## Objetivo da tarefa
Formate em CSV de duas colunas, "texto" e "resposta", os dados que começam na linha com "Click the PEPE / TetherUS symbol title" e terminam na linha com "(x=8, y=98)". Cada texto deve ocupar uma linha do arquivo junto com sua resposta, cada um em um campo entre aspas, com as quebras de linha trocadas por espaços e sem as imagens.
'''
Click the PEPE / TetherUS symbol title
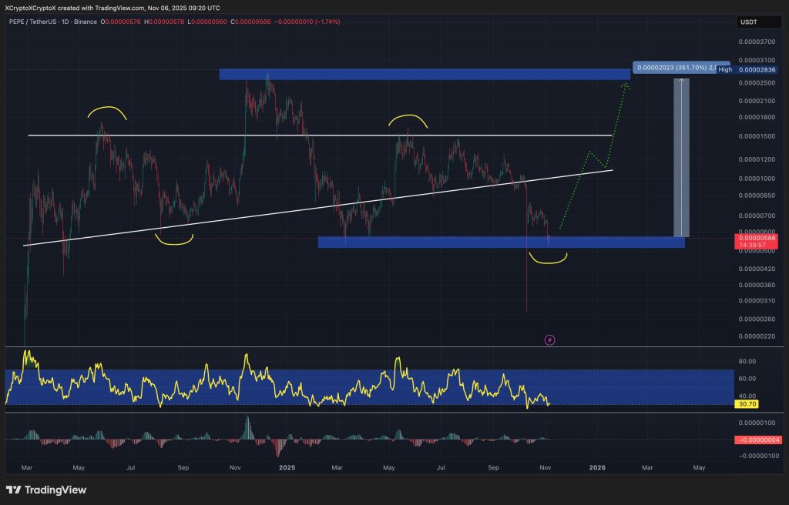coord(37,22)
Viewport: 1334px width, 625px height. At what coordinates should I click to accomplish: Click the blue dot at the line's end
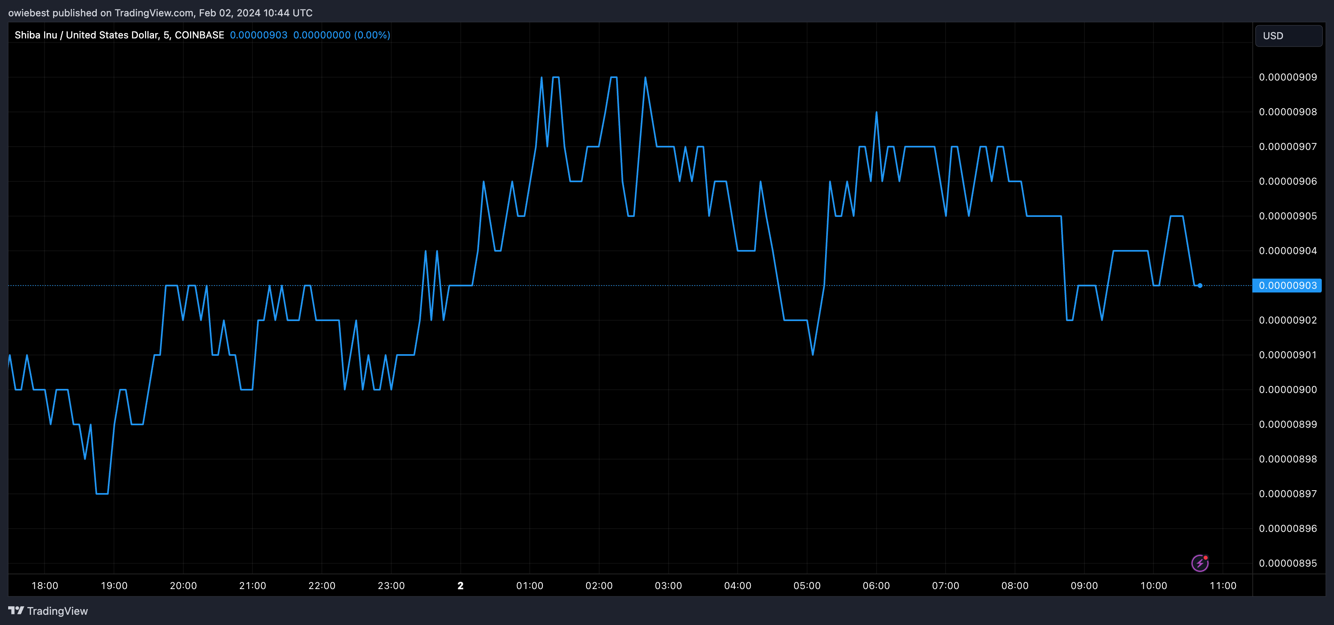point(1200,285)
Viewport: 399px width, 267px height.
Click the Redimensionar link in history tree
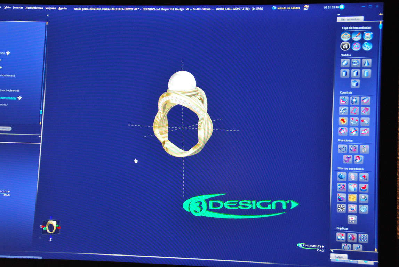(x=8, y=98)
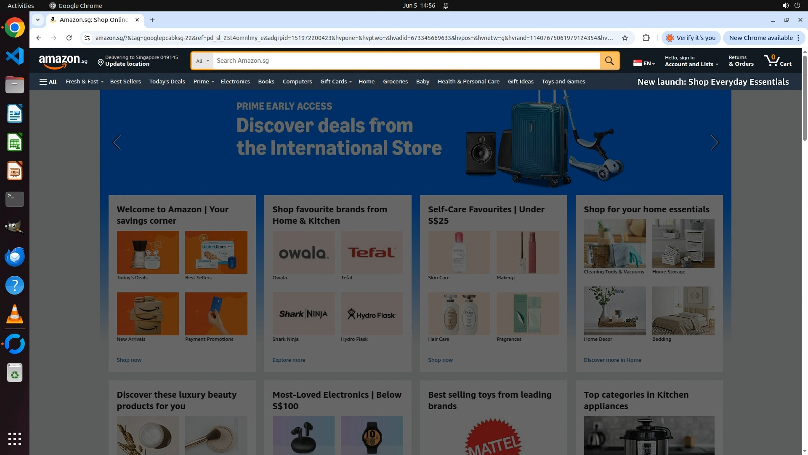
'''
'''
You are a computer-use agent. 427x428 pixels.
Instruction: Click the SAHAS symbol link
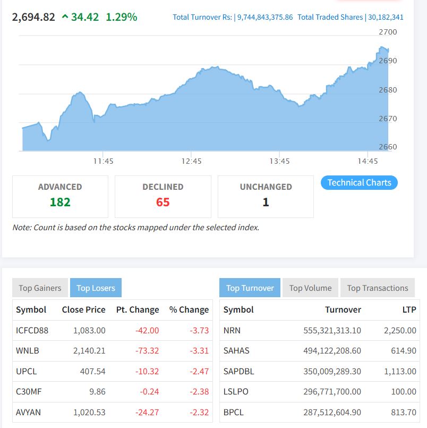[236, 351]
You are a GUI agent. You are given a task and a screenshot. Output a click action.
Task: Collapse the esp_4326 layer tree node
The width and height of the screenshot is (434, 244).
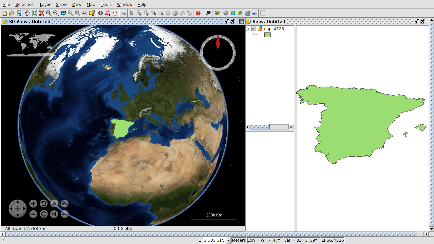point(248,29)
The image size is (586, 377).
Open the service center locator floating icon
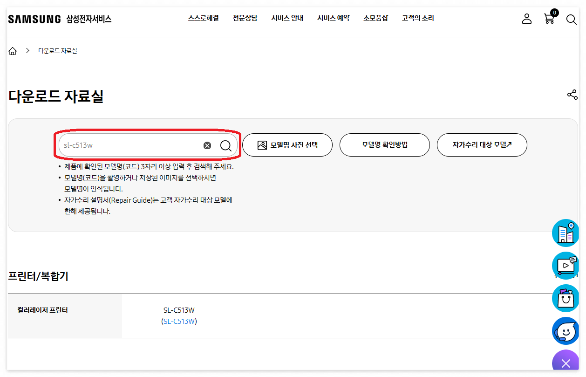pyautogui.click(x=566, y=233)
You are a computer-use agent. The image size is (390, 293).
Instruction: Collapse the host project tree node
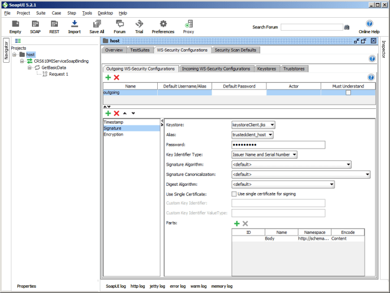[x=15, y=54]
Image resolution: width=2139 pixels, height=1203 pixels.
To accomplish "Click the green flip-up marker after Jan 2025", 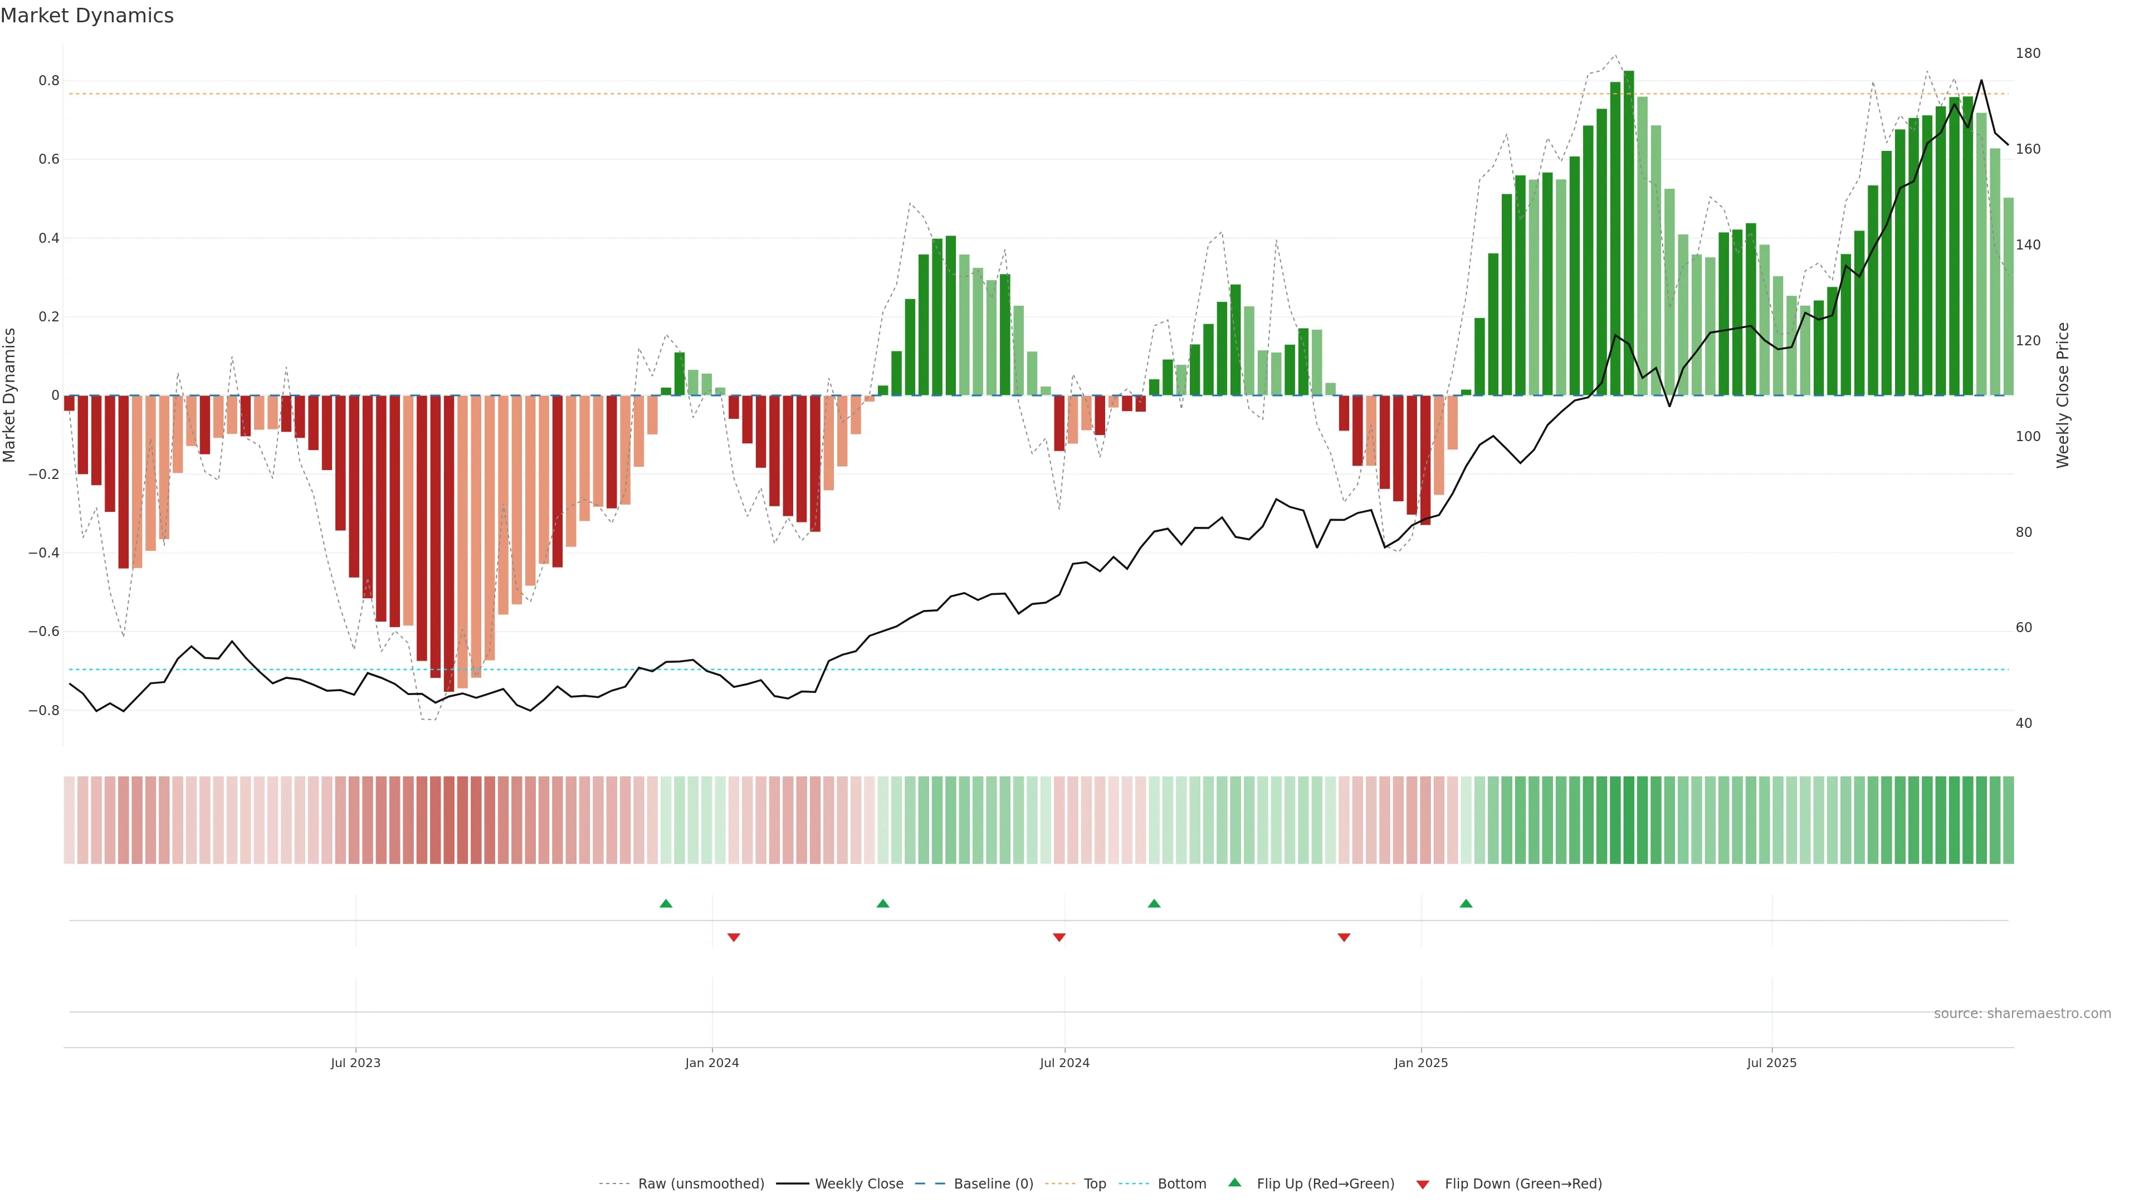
'''
'''
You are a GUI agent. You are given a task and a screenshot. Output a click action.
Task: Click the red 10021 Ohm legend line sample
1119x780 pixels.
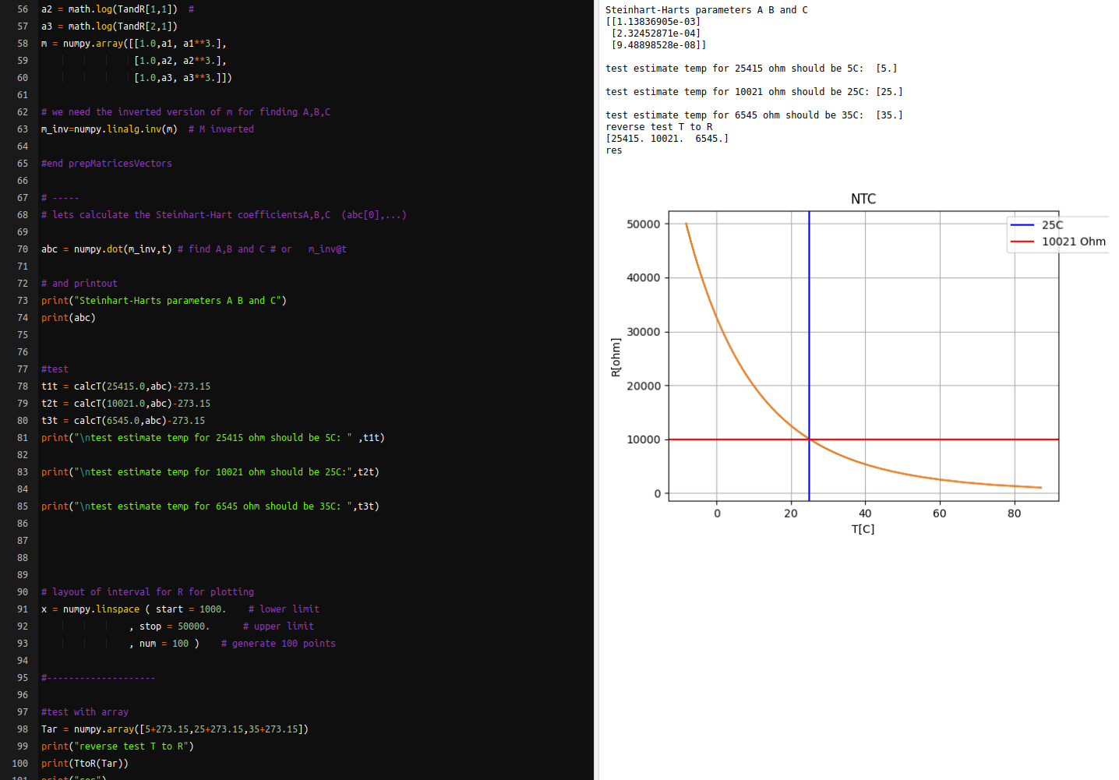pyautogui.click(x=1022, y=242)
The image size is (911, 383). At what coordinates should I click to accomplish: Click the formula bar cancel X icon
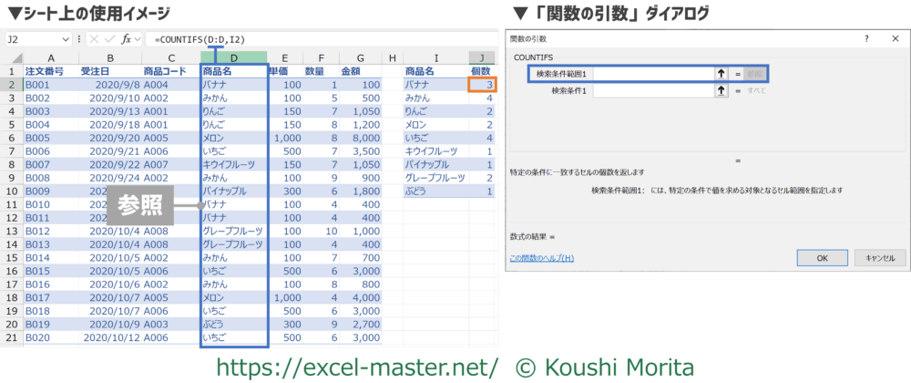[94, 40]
'''
## Resposta do exercício
texto,resposta
"Click the PEPE / TetherUS symbol title","coord(37,22)"
"Viewport: 1334px width, 625px height. At what coordinates should I click to accomplish: Click the blue dot at the line's end","point(1200,285)"
"Viewport: 399px width, 267px height. Click the Redimensionar link in history tree","(x=8, y=98)"